Ex parte Kohlberg Kravis Roberts & Co., L.P., 78 So. 3d 959, 974 (Ala. 2011) (quoting Brink v. First Credit Res., 57 F.Supp.2d 848, 858-59 (D. Ariz. 1999) ).
SDM argues that the fiduciary-shield doctrine does not prevent the trial court from exercising jurisdiction over Florence because, it argues, Florence personally committed fraud against SDM, in his capacity as owner of LED. In support of its argument, SDM cites Bethel v. Thorn, 757 So. 2d 1154, 1158 (Ala. 1999), in which this Court reasoned that a corporate officer "can be held individually liable for the fraudulent acts or omissions he personally committed in his capacity as a corporate officer." SDM alleged that Florence, in his capacity as owner of LED, personally induced payment from SDM for lighting fixtures that were never delivered by LED.
"[A]n individual is not shielded from liability simply because his acts were done in furtherance of his employer's interest. In fact, the Court stated [in
Calder v. Jones, 465 U.S. 783, 104 S.Ct. 1482, 79 L.Ed.2d 804 (1984),] that the defendants' ‘status as employees does not somehow insulate them from jurisdiction.’ Calder, supra, 465 U.S. at 790, 104 S. Ct. at 1487."
Duke v. Young, 496 So. 2d at 40. Based on the alleged torts committed by Florence himself, the fiduciary-shield doctrine does not operate to prevent the trial court's exercise of personal jurisdiction over him. See Ex parte Kohlberg Kravis Roberts & Co., 78 So. 3d at 977.

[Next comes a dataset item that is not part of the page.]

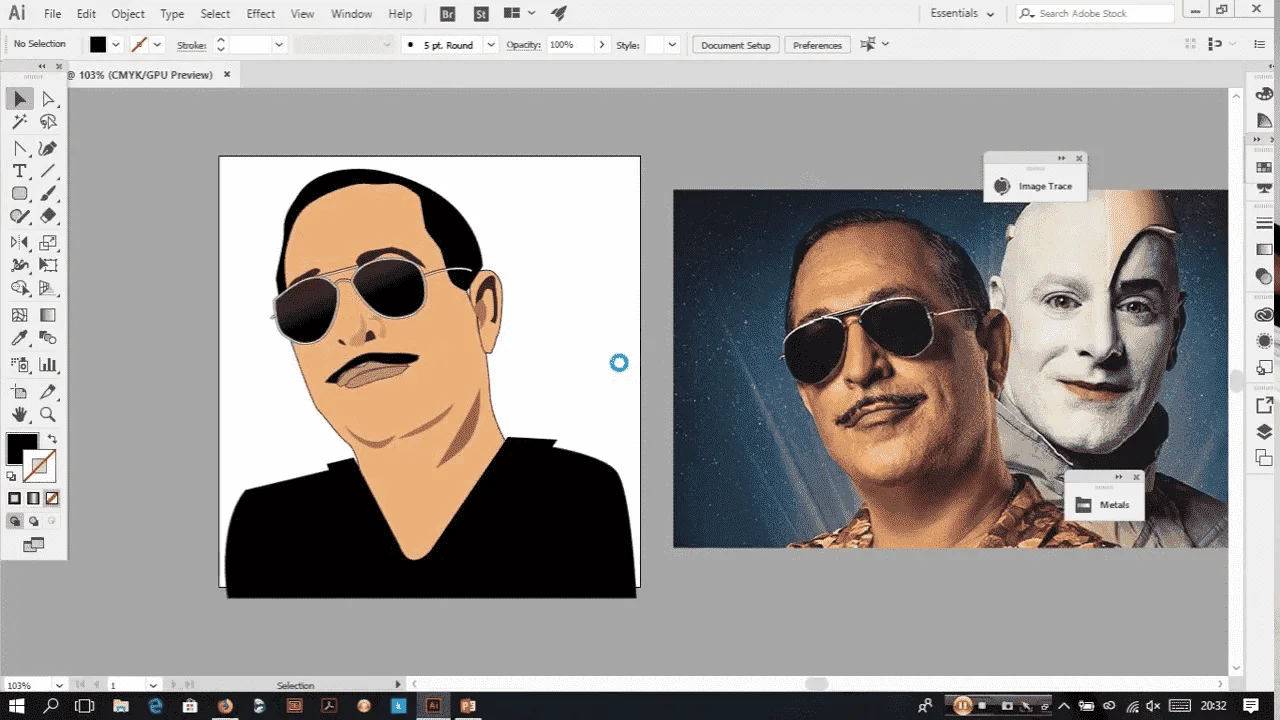This screenshot has width=1280, height=720.
Task: Open the Effect menu
Action: [x=261, y=14]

We conclude that the SDM satisfied its burden in opposition to LED's and Florence's motions to dismiss by showing that LED and Florence has sufficient contacts with Alabama to support the exercise of specific personal jurisdiction and that the exercise of jurisdiction over them "complies with traditional notions of fair play and substantial justice." Ex parte DBI, Inc., 23 So. 3d 635, 656 (Ala. 2009).
Conclusion
LED and Florence have not shown a clear legal right to the extraordinary remedy of dismissal of SDM's claims against them. Therefore, their petition for a writ of mandamus is denied.
PETITION DENIED.
Parker, C.J., and Wise and Mitchell, JJ., concur.
Bolin, Shaw, Bryan, Sellers, and Mendheim, JJ., concur in the result.